Release Date:2022-02-09  Author:By Fan Yingying, Liu Rui  Click:

Digital transformation is increasingly becoming a new engine for global economic recovery and growth. This is not only spurring enterprise growth but is giving communication service providers (CSPs) the opportunity to unlock at least $700 billion in new revenues from industrial 5G and B2B2x opportunities. GSMA forecasts that 5G connections will reach 1.8 billion by 2025, accounting for a fifth of total mobile connections. Thus, 5G mobile network will be the cornerstone in driving digital transformation.

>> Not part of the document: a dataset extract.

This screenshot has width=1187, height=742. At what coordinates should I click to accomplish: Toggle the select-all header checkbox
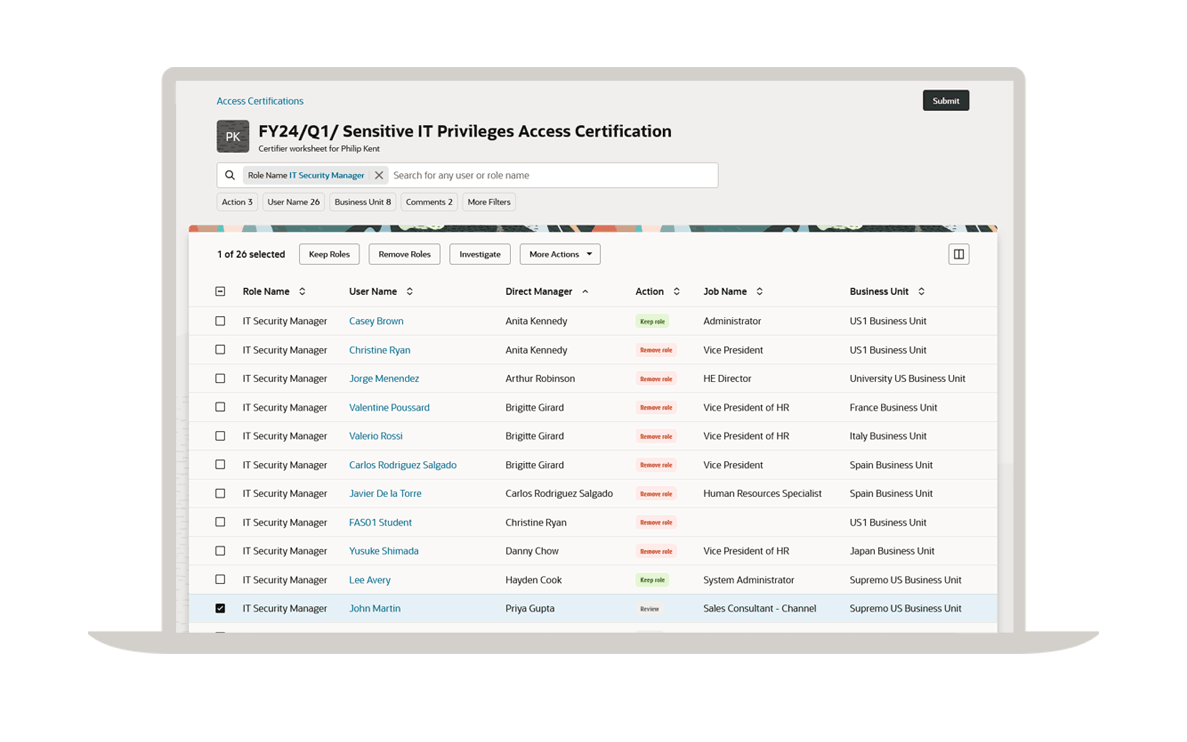pyautogui.click(x=220, y=292)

However, climate change is arguably the biggest challenge of our time. The total energy consumption by the mobile industry would be tripled from 2020 to 2030 according to some forecast, and 5G radio access network would be a big part of the increase. So the critical thing to do is to reduce 5G's carbon footprint in every possible way, but not at the cost of user experience promised by 5G. Many of operators have set ambitious targets about carbon neutrality and/or net zero, which is the mobile industry's strong commitment to the world. Meanwhile, it is not just about the network itself because the other industries can also benefit from a greener network either with direct reduction of carbon emission, or using 5G as an underlying technology to make their own businesses more efficient, more productive and therefore greener.
According to the GSMA Intelligence 2021 report, 73% of the energy of the participating operators is consumed in the radio access network (RAN). The network core (13%), owned data centers (9%) and other operations (5%) account for the rest. Thus, reducing the power consumption of the main equipment at wireless sites has become the top priority of all. 

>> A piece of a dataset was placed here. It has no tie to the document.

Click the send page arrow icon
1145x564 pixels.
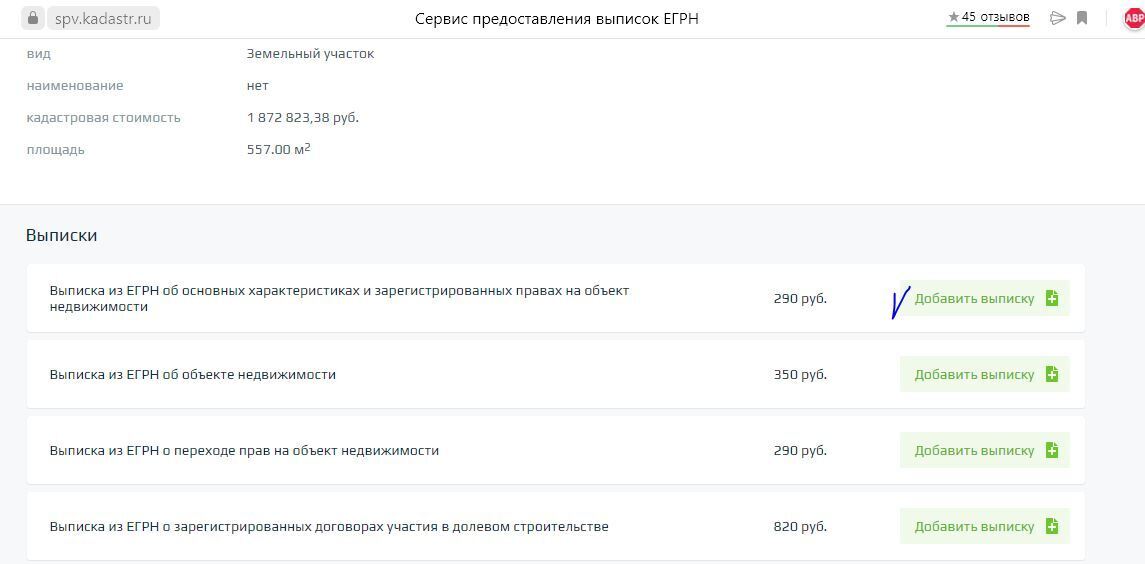pyautogui.click(x=1057, y=18)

On the basis of network-level intelligent energy saving policy management and site energy-saving scheduling control, PowerPilot with AI-powered base station implements network scene adaption, 0one site one policy, and multi-network collaboration energy saving management, which maximizes network energy saving benefits while ensuring stable network performance. 
The solution focuses not only on analysis of wireless single-domain data but also collaborative analysis of cross-domain data, covering platform with AI and site with AI (Fig. 1). The battery life of terminals will also be improved during the implementation of network energy saving strategies.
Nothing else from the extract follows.